А ещё она не ест на ночь. По крайней мере, в день прибытия была единственной, кто отказался от ужина, специально оставляемого для поздних заездов. Дама скрывается за входной дверью, а Юсуф выражает сожаление по поводу завершения моего контракта. Ах, Мари-а-ам, как жаль: такой квалифицированный работник оставляет нашу дружную команду! Растрогавшись, я заключаю коллегу в объятия. Теперь можно позволить себе эту фамильярность. Когда Юсуф, наконец, отправляется к заждавшейся его жёнушке, я обнаруживаю, что глаза мои на мокром месте.

Со второго этажа тем временем спускается семья: бабушка, мама и четверо мальчишек — мал мала меньше.

— Идём на солнышко погреться! — сообщает бабушка, чуть задерживаясь у стойки.

Они сегодня уезжают, и женщина интересуется, можно ли в ожидании трансфера оставить багаж на ресепшене. Я сообщаю, что можно, и умудрившаяся загореть под февральским солнцем туристка устремляется вслед за домочадцами. Прощаться с морем!

Тем временем остальные наши гости ещё блаженствуют в объятиях Морфея. Или друг друга. Но нет. Я ошибаюсь. На входе возникает босой мужчина с обнажённым торсом. Судя по полотенцу, перекинутому через плечо, он принимал не только солнечные ванны.

— Как водичка? — Мой интерес продиктован исключительно вежливостью.

Далее следуют поднятый вверх большой палец и шлепки подошв по ступенькам лестницы, ведущей на всё тот же второй этаж.

По привычке смотрю в рабочий компьютер — насколько заполнены номера. Прежде это помогало правильно оценивать обстановку. Но вы спросите, к чему знать контингент в свой последний рабочий день? — Просто сила привычки.

— Насылныз! (Как дела?) — Это массажист Джан со своей обезоруживающей улыбкой. Мы немного болтаем по-турецки, и молодой человек походкой ягуара спускается в цокольное помещение — в спа-салон.

День начинается как обычно. Предыдущая ночь тоже прошла в стандартном режиме. По крайней мере, в журнале регистраций ничего такого не отмечено. Ну, не считать же происшествием, что девушка из 16-го шаталась по холлу до половины третьего в обнимку с жильцом из 31-го. По номерам ясно: барышня — из России, кавалер — из ближнего её зарубежья. Она проживает у нас неделю, и с ней мальчик лет семи, который крепко спит по ночам, что при такой родительнице немаловажно.

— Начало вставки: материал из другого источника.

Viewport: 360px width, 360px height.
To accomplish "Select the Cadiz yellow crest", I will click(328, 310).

В 10 часов открывается ресторан. Многодетная семья возвращается с пляжа, чтобы позавтракать. Мальчишки — отрада для отеля. Никаких воплей и беганья от одного судка с едой к другому. Чинно усевшись вокруг стола, ожидают, когда бабушка с мамой принесут наполненные тарелки. На детский аппетит жаловаться тоже не приходится.

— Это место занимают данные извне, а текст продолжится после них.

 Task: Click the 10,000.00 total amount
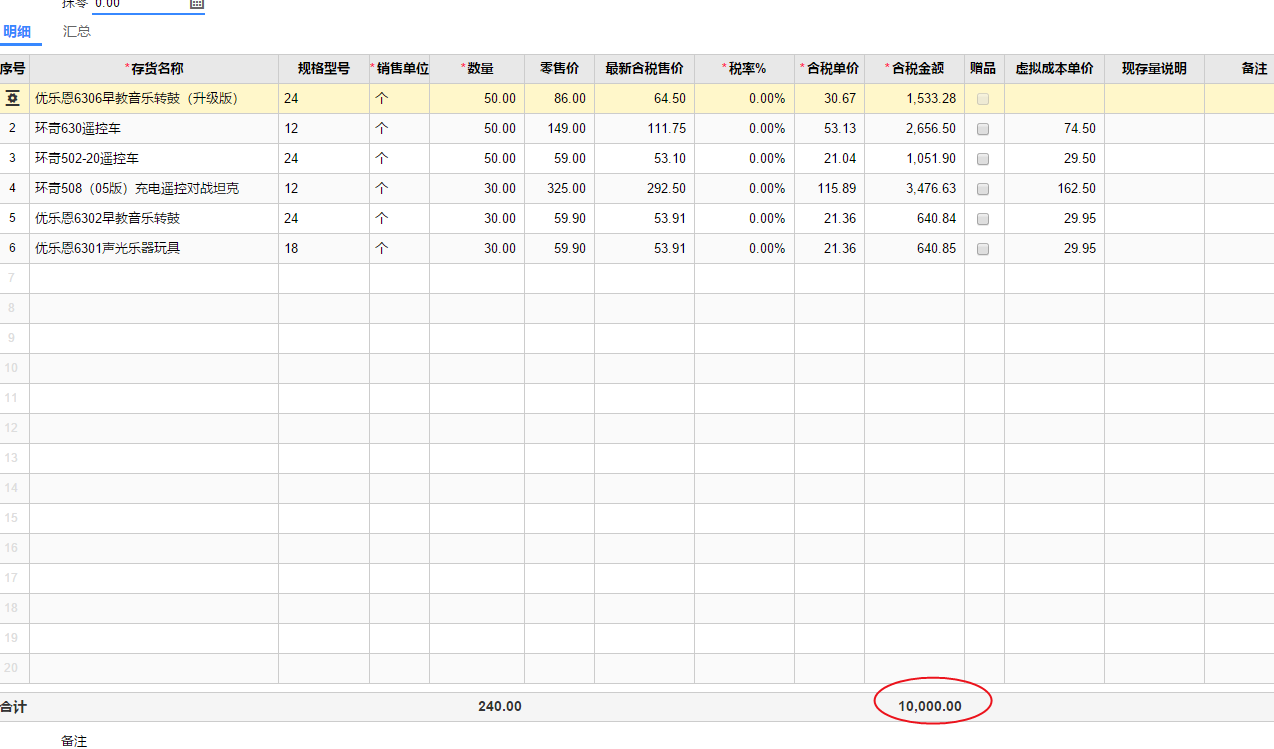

В половине 11-го с утреннего променада возвращается дама, которая не ест на ночь. А вот завтраком она не пренебрегает и отправляется в ресторан с ещё более сияющей улыбкой. Ах, море и солнце! Даже зимой вы волшебно действуете на русских людей! Признаться, я бы и сама не отказалась понежиться на бережку. Может, когда-нибудь и выберусь на курорт. И непременно в сопровождении моего друга из Интернета. Пока же приходится довольствоваться обществом самой себя да местного байкера — дедушки Мустафы. Он гоняет по набережной на своём драндулете, время от времени тормозя у какой-нибудь одинокой представительницы прекрасного пола с предложением прокатиться. Мустафа не владеет ни одним иностранным, поэтому в ход идёт язык жестов. Иногда и я доставляю дедушке Мустафе невинную радость — сажусь сзади, обхватываю его за талию и мчусь вдоль моря, прижимаясь грудью к его спине.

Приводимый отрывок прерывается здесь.